%%

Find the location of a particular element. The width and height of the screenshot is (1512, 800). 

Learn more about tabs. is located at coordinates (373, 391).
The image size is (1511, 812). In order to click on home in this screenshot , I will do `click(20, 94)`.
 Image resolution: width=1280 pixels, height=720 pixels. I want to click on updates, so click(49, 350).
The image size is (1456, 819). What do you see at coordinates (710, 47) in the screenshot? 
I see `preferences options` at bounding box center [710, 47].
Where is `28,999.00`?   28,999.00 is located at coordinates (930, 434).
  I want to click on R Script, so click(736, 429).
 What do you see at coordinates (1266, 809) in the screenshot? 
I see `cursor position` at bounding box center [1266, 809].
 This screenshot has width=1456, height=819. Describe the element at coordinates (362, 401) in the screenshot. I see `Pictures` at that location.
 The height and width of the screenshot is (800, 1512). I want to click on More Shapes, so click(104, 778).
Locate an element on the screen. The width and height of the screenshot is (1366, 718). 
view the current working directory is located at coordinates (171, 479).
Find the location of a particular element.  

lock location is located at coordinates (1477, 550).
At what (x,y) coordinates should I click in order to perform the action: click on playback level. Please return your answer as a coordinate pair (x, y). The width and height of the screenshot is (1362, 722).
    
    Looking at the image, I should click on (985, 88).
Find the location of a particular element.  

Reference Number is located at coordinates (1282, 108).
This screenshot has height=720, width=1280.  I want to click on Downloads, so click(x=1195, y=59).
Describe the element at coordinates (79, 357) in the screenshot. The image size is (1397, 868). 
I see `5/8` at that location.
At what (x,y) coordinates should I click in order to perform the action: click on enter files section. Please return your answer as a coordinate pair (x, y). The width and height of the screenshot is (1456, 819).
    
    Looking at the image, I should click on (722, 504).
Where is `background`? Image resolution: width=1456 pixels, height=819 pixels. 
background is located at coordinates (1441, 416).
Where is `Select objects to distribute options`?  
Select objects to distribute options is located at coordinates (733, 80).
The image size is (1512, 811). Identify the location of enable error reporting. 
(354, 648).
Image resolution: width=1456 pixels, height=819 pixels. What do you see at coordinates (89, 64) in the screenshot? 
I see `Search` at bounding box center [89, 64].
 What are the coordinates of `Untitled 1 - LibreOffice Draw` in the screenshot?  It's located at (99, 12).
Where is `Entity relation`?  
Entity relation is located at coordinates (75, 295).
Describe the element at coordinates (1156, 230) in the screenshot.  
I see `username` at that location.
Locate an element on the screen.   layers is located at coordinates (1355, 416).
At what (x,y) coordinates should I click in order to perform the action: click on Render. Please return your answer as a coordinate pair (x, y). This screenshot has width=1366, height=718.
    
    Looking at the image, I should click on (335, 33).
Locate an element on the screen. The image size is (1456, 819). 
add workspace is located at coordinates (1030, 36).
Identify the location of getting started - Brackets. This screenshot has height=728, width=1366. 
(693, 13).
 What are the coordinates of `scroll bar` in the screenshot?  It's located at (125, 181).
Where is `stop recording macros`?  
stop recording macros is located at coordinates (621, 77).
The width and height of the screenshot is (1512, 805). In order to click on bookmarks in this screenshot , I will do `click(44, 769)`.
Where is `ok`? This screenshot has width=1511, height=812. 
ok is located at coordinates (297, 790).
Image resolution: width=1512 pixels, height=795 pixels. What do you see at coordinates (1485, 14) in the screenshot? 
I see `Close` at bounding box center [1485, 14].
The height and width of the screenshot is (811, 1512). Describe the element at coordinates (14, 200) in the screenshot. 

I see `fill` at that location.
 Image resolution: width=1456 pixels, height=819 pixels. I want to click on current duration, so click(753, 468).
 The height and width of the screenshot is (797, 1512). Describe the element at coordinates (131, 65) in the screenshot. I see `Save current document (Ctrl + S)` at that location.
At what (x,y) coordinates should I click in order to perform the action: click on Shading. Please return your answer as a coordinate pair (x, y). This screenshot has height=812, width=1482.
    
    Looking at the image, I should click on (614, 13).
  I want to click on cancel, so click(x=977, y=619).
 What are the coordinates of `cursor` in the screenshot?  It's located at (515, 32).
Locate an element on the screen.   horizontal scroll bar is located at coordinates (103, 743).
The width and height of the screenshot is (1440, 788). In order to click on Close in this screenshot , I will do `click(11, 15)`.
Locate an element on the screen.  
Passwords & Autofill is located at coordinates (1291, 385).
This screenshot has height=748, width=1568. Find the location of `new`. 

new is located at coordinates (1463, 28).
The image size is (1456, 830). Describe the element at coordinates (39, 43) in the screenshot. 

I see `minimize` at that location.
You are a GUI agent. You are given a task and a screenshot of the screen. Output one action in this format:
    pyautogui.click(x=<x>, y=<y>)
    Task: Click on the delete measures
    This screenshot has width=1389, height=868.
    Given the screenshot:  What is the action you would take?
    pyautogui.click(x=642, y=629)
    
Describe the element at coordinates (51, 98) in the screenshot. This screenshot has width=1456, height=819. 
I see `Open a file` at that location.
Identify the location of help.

%%

Express everything from the start of the entries down to the line containing "Looking at the image, I should click on (985, 88)." as a JSON list of strings, one string per line, leaving out blank lines.

[
  "Find the location of a particular element. The width and height of the screenshot is (1512, 800). ",
  "Learn more about tabs. is located at coordinates (373, 391).",
  "The image size is (1511, 812). In order to click on home in this screenshot , I will do `click(20, 94)`.",
  " Image resolution: width=1280 pixels, height=720 pixels. I want to click on updates, so click(49, 350).",
  "The image size is (1456, 819). What do you see at coordinates (710, 47) in the screenshot? ",
  "I see `preferences options` at bounding box center [710, 47].",
  "Where is `28,999.00`?   28,999.00 is located at coordinates (930, 434).",
  "  I want to click on R Script, so click(736, 429).",
  " What do you see at coordinates (1266, 809) in the screenshot? ",
  "I see `cursor position` at bounding box center [1266, 809].",
  " This screenshot has width=1456, height=819. Describe the element at coordinates (362, 401) in the screenshot. I see `Pictures` at that location.",
  " The height and width of the screenshot is (800, 1512). I want to click on More Shapes, so click(104, 778).",
  "Locate an element on the screen. The width and height of the screenshot is (1366, 718). ",
  "view the current working directory is located at coordinates (171, 479).",
  "Find the location of a particular element.  ",
  "lock location is located at coordinates (1477, 550).",
  "At what (x,y) coordinates should I click in order to perform the action: click on playback level. Please return your answer as a coordinate pair (x, y). The width and height of the screenshot is (1362, 722).",
  "    Looking at the image, I should click on (985, 88)."
]